Task to carry out: Please return only the lines from the one showing "Viewport: 706px width, 1568px height." to the end of the entries, keeping both ends and dropping every picture.

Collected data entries
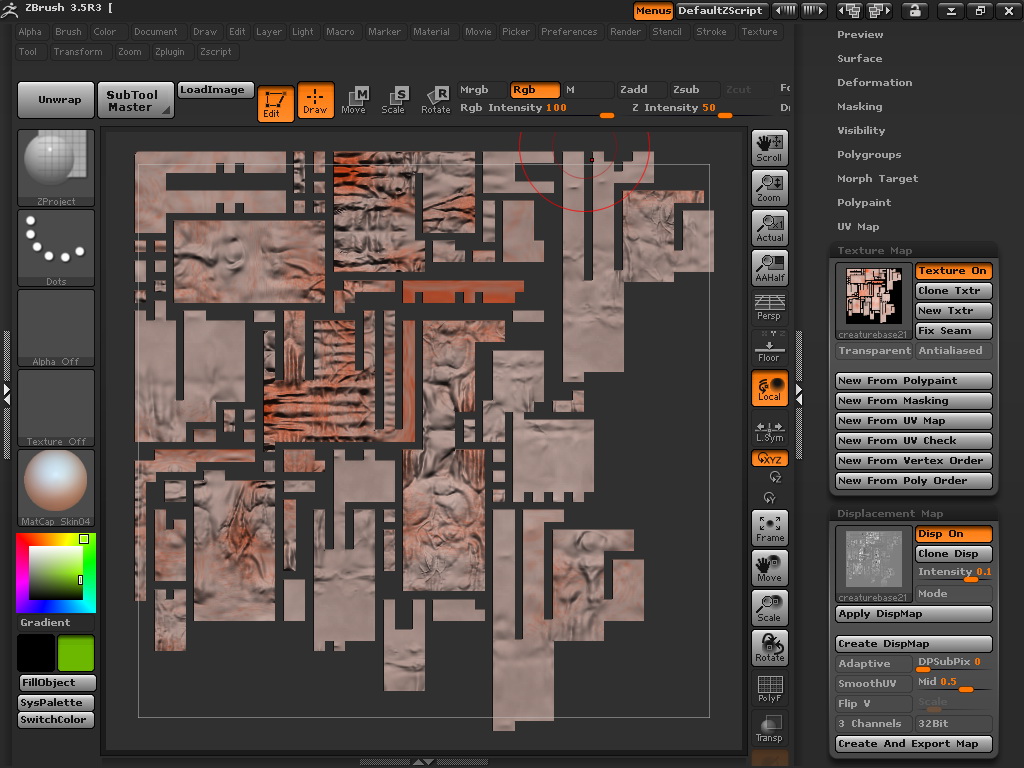Screen dimensions: 1024x768
Task: Click the Actual size icon
Action: click(769, 228)
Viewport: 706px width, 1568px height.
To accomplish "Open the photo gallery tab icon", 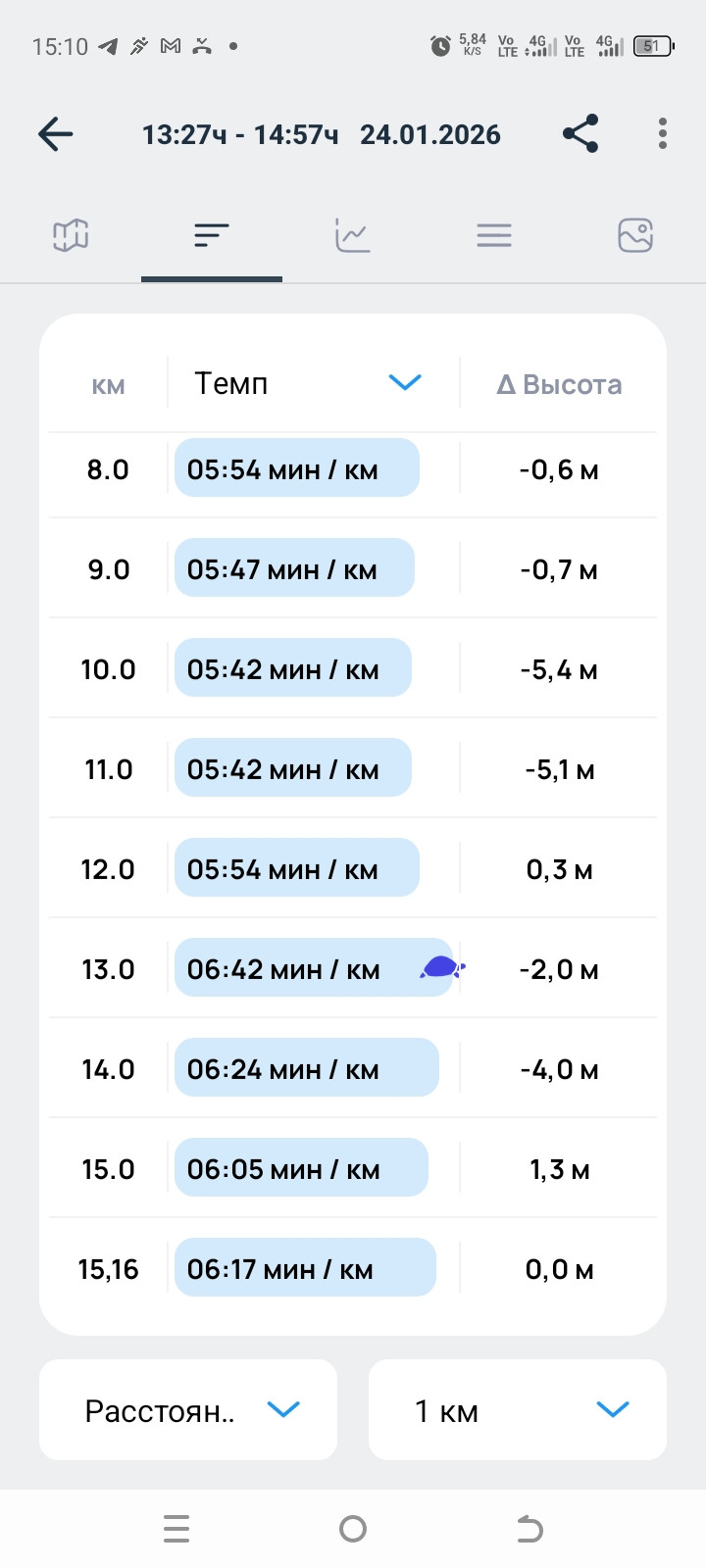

Answer to this task:
Viewport: 706px width, 1568px height.
To accomplish "Open the photo gallery tab icon", 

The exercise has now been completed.